Qdrant
Qdrant is a vector similarity search engine and vector database. While working on RAG based applications, you can use QDrant to retrieve information from your context documents.
How will this help?
Vector databases store data as high-dimensional vectors, enabling fast and efficient similarity search and retrieval of data based on their vector representations. You can use UpTrain along with vector databases such as QDrant for evaluations such as the relevance of the retrieved context ensuring a good retrieval quality.
How to integrate?
First, let’s import the necessary packages
from uptrain import EvalLLM, Evals, APIClient
from qdrant_client import models, QdrantClient
from sentence_transformers import SentenceTransformer
import json
Let’s define a dataset to create embeddings
texts = [
{
"name": "A Gift From The Stars",
"description": "This is the true story of an abduction and a rescue by benevolent extraterrestrials, various direct contacts Elena Danaan had throughout the years with UFOs and visitors from other worlds.",
"author": "Elena Dannan",
"year": 2020,
},
{
"name": "The Royal Abduction",
"description": "Shreya Singh, a princess from Rajasthan, has been abducted!

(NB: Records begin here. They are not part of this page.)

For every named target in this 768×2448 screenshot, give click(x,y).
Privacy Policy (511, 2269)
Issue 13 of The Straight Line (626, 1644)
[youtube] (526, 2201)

A woman of beauty and substance, she is living a lavish life. But while there are abundant riches in her palace, there are also dark secrets about her family buried in the past.",
"author": "Vikram Singh",
"year": 2023,
}
]
Creating a memory instance using QDrant:
# Create sentence transformer model to generate embeddings
encoder = SentenceTransformer("all-MiniLM-L6-v2")
# Create in-memory Qdrant instance
qdrant = QdrantClient(":memory:")
# Create collection to store books
qdrant.recreate_collection(
collection_name="my_books",
vectors_config=models.VectorParams(
size=encoder.get_sentence_embedding_dimension(),
distance=models.Distance.COSINE,
)
)
Generate embedding and vectorise from the defined text
# Generate embeddings for the texts
embeddings = encoder.encode(texts)
# Upload embeddings to the specified collection
qdrant.upload_points(
collection_name="my_books",
points=[
models.Record(id=idx, vector=embedding.tolist())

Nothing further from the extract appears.